Requirement => Each line from the one containing "Image resolution: width=946" through the last line of the entries below is to be transcribed exactly. Nothing else belongs in the reply.

Data for processing =>
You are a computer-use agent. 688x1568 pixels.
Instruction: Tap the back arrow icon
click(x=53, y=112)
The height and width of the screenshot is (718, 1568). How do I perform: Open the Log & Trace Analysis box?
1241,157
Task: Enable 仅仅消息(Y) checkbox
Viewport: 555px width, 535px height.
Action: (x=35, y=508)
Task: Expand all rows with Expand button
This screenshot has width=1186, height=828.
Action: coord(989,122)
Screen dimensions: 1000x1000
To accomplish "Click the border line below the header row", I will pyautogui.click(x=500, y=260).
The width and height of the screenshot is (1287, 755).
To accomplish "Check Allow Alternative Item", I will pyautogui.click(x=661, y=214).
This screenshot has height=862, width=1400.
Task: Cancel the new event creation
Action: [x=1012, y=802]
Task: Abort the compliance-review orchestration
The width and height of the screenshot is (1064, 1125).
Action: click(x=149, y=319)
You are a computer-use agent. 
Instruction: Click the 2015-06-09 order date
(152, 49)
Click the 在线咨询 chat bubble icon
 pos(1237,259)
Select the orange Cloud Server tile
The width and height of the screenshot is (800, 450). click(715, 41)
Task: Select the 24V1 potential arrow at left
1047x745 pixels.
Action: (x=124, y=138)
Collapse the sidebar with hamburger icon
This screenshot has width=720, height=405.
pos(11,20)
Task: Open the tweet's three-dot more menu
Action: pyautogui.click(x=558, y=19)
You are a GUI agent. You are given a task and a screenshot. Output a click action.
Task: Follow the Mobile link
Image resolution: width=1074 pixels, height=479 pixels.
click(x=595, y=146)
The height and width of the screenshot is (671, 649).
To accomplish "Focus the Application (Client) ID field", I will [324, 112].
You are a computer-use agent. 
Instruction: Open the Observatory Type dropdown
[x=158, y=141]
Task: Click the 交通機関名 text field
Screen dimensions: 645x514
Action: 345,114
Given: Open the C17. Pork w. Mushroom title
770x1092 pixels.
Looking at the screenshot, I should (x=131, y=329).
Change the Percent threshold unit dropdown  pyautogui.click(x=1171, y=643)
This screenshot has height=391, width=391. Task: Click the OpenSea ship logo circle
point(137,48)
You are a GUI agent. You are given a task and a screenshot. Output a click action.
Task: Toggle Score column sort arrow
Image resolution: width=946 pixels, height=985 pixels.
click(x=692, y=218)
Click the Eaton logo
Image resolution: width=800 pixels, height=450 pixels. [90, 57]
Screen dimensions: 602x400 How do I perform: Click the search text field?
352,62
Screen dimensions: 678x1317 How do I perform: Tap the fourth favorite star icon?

Solution =>
Image resolution: width=946 pixels, height=985 pixels.
click(x=692, y=218)
Click the Eaton logo
Image resolution: width=800 pixels, height=450 pixels. [90, 57]
Screen dimensions: 602x400 How do I perform: Click the search text field?
352,62
Screen dimensions: 678x1317 How do I perform: Tap the fourth favorite star icon?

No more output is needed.